- **WORK REQUEST**:
As soon as the line containing "You are a computer-use" appears in the material below, start returning lines exactly, and end with the line containing "Instruction: Click the".
### ENTRIES SUPPLIED
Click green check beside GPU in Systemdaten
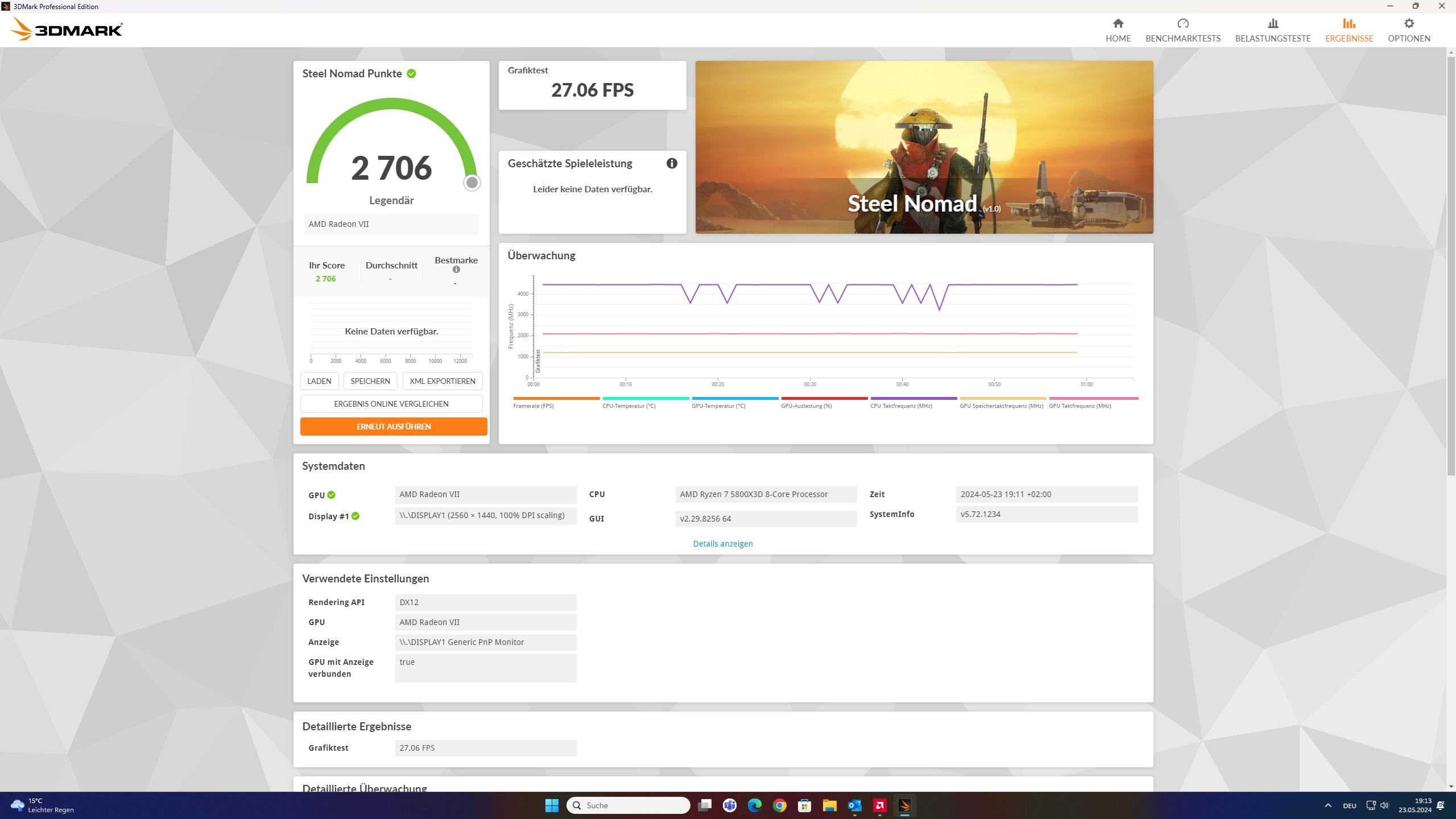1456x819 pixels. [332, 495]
######
### ENTRIES SUPPLIED
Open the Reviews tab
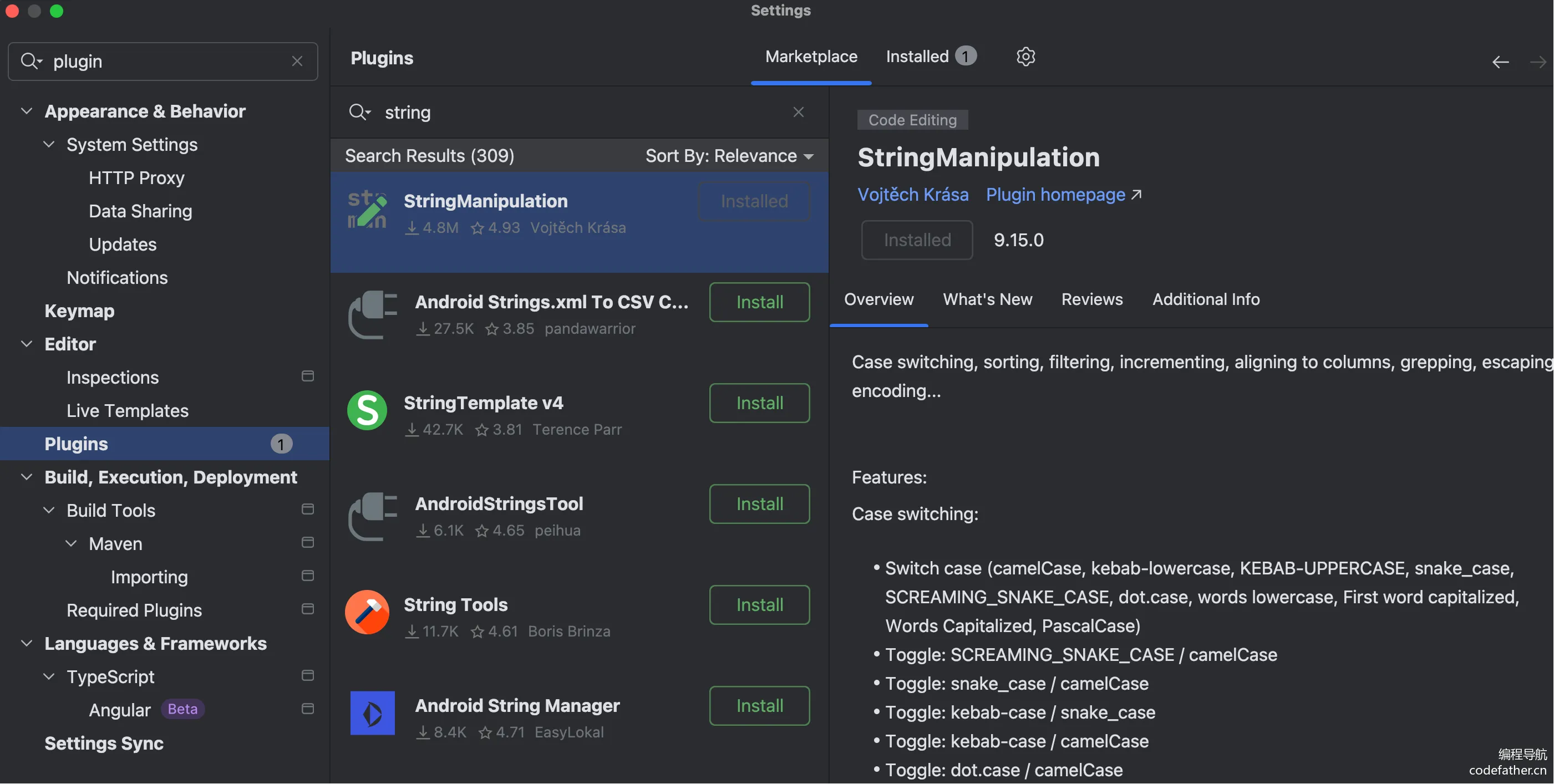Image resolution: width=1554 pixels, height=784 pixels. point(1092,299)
######
### ENTRIES SUPPLIED
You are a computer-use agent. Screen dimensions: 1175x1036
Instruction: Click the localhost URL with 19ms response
######
- **SOLUTION FOR THIS EXERCISE**:
You are a computer-use agent. Screen dimensions: 1175x1036
Instruction: Click the localhost URL with 19ms response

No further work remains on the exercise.